Tests mit Schweinegrippe-Impfstoff laufen an
Laut Bundesregierung sollen im Herbst 25 Millionen Menschen in Deutschland gegen das Schweinegrippe Virus geimpft werden. Der Impfstoff befindet sich jetzt in der Testphase.
Mehr als drei Monate nach dem Ausbruch der Schweinegrippe beginnt jetzt die Testphase für den entwickelten Impfstoff gegen das H1N1 Virus. Dabei werden die Wirksamkeit und die Verträglichkeit bei Erwachsenen und bei Kindern getrennt untersucht. Das Klinikum der Universität München koordiniert die Studie an den Erwachsenen und die Uniklinik Mainz ist federführend für die Untersuchung bei Kindern. Die Zusammensetzung des Impfstoffs der Firma Novartis ist ähnlich wie bereits erfolgreiche Impfstoffe gegen Grippe, die auf der Basis von Zellkulturen entwickelt wurden. Die ersten Ergebnisse dieser Studien können frühestens nach 43 Tagen ausgewertet werden, wird der Impfstoff zugelassen könnte die Massenimpfung schon ab Mitte Oktober stattfinden. Ein Impfstoff, der nach einem anderen Verfahren entwickelt wurde und ursprünglich für die Vogelgrippe vorgesehen war, wird ebenfalls mit Hochdruck entwickelt.
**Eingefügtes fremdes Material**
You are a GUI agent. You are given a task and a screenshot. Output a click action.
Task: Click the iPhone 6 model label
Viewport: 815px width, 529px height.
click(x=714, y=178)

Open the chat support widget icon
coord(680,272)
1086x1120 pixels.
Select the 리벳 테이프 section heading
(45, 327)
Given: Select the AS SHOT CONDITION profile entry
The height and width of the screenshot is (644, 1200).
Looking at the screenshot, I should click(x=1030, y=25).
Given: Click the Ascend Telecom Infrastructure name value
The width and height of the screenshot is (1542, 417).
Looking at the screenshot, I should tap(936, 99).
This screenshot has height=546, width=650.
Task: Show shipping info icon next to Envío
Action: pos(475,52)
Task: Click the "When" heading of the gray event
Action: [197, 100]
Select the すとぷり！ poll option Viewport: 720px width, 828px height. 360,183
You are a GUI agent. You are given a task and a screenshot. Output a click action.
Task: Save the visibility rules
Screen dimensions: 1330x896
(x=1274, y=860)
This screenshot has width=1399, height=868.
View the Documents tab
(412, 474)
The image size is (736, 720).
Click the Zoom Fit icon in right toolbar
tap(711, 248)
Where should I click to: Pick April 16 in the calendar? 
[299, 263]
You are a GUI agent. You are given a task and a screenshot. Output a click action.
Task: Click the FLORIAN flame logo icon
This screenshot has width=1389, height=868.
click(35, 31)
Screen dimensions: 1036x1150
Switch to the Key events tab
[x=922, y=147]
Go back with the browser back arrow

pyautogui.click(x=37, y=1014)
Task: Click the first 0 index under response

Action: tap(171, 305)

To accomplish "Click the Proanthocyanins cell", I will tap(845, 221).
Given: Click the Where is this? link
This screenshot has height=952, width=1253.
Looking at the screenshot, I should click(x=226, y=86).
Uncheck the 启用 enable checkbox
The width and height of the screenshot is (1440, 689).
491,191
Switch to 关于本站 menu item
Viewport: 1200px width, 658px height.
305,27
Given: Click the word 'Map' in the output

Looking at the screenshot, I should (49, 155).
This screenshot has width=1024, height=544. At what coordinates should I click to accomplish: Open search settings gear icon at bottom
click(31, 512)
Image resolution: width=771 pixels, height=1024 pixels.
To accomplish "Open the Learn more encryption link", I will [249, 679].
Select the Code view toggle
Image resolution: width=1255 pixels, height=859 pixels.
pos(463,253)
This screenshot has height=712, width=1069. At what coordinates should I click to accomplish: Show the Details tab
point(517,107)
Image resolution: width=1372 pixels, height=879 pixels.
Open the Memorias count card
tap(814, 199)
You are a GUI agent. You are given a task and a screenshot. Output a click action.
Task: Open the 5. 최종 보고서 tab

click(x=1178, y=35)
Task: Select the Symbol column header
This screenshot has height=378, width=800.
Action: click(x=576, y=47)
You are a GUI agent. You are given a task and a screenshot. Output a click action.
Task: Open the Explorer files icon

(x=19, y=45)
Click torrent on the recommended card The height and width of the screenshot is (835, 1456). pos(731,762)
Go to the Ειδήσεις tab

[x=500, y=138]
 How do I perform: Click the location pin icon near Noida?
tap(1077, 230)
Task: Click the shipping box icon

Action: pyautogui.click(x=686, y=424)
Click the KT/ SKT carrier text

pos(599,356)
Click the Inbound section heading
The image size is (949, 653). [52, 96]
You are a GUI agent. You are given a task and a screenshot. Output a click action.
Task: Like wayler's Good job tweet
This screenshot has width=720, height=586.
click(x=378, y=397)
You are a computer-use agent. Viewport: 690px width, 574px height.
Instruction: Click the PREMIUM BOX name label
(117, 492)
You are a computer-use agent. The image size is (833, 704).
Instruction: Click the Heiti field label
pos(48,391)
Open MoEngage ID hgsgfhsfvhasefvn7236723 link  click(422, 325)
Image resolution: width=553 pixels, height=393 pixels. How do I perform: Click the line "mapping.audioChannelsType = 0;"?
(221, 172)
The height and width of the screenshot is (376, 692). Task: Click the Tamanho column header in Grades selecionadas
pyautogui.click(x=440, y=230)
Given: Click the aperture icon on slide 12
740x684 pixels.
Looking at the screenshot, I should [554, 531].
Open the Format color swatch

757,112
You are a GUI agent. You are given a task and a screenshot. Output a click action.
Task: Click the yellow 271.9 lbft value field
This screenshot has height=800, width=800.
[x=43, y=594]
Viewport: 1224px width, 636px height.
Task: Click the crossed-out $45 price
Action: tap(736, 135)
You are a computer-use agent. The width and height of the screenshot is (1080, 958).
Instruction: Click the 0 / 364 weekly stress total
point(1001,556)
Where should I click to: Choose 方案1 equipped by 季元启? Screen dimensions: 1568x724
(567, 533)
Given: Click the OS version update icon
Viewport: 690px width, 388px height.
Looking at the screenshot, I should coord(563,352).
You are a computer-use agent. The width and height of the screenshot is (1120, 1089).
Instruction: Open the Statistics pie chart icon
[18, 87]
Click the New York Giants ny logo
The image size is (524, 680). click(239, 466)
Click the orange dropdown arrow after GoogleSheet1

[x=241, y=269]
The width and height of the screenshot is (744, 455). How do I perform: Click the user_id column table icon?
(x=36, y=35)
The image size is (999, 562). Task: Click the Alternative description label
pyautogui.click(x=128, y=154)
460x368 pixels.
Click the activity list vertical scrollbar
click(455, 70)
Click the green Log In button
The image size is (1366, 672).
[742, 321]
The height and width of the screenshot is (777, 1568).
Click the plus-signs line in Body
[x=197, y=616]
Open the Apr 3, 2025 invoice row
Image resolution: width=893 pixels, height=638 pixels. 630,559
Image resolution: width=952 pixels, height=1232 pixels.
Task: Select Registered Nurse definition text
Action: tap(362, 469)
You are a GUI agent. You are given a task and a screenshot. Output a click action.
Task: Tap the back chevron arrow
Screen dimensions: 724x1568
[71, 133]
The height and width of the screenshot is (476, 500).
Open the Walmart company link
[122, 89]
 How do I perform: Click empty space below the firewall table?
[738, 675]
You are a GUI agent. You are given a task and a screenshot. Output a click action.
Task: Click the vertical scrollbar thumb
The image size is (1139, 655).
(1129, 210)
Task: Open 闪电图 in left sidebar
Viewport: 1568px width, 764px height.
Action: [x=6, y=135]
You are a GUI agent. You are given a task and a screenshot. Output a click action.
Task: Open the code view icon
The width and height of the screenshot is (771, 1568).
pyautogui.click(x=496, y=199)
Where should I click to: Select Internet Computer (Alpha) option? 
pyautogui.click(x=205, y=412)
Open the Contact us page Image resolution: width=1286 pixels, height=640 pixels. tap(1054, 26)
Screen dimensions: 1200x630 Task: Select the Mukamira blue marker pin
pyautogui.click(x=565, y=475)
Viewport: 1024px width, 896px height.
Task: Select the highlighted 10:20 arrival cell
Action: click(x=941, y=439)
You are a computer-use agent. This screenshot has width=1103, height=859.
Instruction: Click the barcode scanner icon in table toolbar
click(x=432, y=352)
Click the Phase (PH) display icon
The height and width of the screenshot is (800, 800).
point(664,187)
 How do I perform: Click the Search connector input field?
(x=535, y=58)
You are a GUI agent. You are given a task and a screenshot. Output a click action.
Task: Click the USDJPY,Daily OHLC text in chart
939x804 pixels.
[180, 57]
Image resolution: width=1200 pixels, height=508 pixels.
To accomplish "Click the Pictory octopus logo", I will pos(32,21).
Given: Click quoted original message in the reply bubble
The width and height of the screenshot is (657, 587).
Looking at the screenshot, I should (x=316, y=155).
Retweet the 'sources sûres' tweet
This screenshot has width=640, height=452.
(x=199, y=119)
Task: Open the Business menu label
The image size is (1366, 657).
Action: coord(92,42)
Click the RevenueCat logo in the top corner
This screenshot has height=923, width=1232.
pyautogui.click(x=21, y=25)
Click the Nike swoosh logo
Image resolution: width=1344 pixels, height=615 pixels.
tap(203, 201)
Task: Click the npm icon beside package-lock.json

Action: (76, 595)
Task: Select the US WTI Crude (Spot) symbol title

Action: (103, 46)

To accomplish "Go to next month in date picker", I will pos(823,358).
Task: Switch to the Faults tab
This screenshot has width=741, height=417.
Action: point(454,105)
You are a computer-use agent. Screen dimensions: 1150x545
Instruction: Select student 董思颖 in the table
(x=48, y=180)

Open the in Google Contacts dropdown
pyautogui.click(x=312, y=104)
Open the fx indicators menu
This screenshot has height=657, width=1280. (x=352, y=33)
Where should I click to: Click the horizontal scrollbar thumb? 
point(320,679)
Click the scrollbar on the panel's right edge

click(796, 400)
Dieser ist bereits zugelassen, hier werden nach dem Mock-Up-Verfahren nur die Erreger ausgetauscht, ein neues Zulassungsverfahren ist nicht notwendig.
Der Impfstoff wird auf Nebenwirkungen getestet
Neben der Verträglichkeit bei Erwachsenen und Kindern wird im Rahmen der Studie auch geprüft, ob der Impfstoff die körpereigenen Abwehrkräfte anregt und damit gegen eine Ansteckung Schutz bieten kann. Die zu erwartenden Nebenwirkungen sind nicht anders als die bei den bisher bekannten Impfstoffen gegen Grippe. So wird es in einigen Fällen nach der Impfung zu Rötungen und Schwellungen an der Impfstelle, die mit geringen Schmerzen verbunden sein können, kommen. Verhärtungen und Schwellungen der Lymphknoten wird es nur in Ausnahmefällen geben.
Einige Mediziner hatten öffentlich im Spiegel Kritik an den geplanten Massenimpfungen geübt und bemängelt, dass die Sicherheitstests nicht ausreichen würden, was einem Großversuch an der gesamten Bevölkerung gleichkäme. Sie vertreten die Auffassung, dass eine Massenimpfung aufgrund der geringen Anzahl der Fälle und den bisher relativ milden Verläufen der Schweinegrippe nicht notwendig sein würde.
Nach bisherigen Informationen des Robert-Koch-Instituts haben sich 6.800 Menschen mit dem Virus infiziert, aufgrund der vielen Urlaubsrückkehrer ist die Zahl in den letzten Wochen drastisch angestiegen. Bedenklich sei, dass die Hälfte der bisherigen Todesfälle junge Menschen ohne jegliche Vorerkrankungen betrifft.